> Prompt: Rewrite the entries below, substituting "button" for "icon" and leaving everything else as it is.

Stored records:
--------------------
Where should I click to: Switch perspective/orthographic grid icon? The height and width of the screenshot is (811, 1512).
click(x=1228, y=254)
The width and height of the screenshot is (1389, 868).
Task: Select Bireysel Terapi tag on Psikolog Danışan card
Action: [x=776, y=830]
--------------------
> Reply:
Where should I click to: Switch perspective/orthographic grid button? The height and width of the screenshot is (811, 1512).
click(x=1228, y=254)
The width and height of the screenshot is (1389, 868).
Task: Select Bireysel Terapi tag on Psikolog Danışan card
Action: [x=776, y=830]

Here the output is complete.